Мы — те, кто был в пределах моей досягаемости, — установили круглосуточное дежурство по школе и охраняли ее от разграбления. И все было наше! Ночные дежурные сидели в святая святых — на псевдоампирных козетках в кабинете — зале самого Пини!
До конца июля школа — прекрасная, нарядная, полная дорогих инструментов — была в полном порядке, была жива. В конце июля начались систематические еженощные бомбардировки Одессы, и родители перестали отпускать от себя детей, ночами все жались в подвалах, прислушиваясь — куда направляется омерзительный свист очередной бомбы. В августе наша семья бежала из Одессы, уже морем. Школу вскоре разворовали, а затем и разбомбили. Возможно, все произошло в обратном порядке: сначала разбомбили, а потом уже крали, что уцелело.
Обыкновенных и необыкновенных гениальных детей предали. Московскую и Ленинградскую десятилетки вывезли в эвакуацию, детей вместе с родителями. Одесскую бросили. Бросили все. Кто‑то авторитетно приказывал не паниковать: в райкоме есть план эвакуации, в нужный момент… Как и многое другое, это было пустым враньем.

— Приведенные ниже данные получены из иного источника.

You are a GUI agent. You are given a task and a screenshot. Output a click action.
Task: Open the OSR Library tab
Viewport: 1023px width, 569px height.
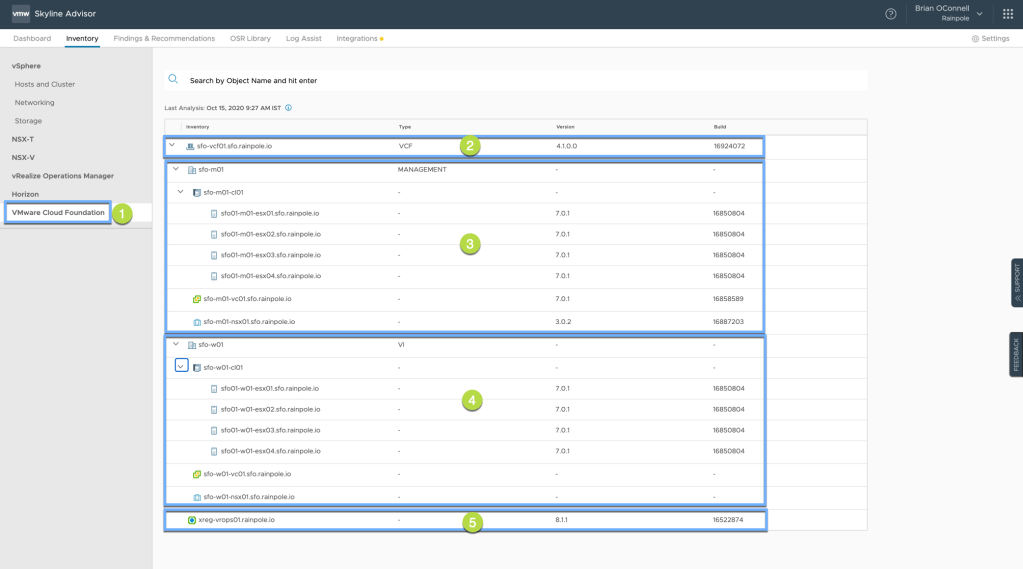tap(250, 39)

Когда пишут о школе Столярского, триумфальные интонации безусловно преобладают. Это выигрышная тема — кто кем стал. Школа воспитала много выдающихся музыкантов, но и те, кто не стал лауреатами или известными профессорами, воспитавшими новых лауреатов, стали крепкими, надежными профессионалами, которые служили и продолжают служить отечественной, нет, далеко не только отечественной — мировой музыкальной культуре. Сейчас я хочу помянуть тех, кто только мог стать, да не стал.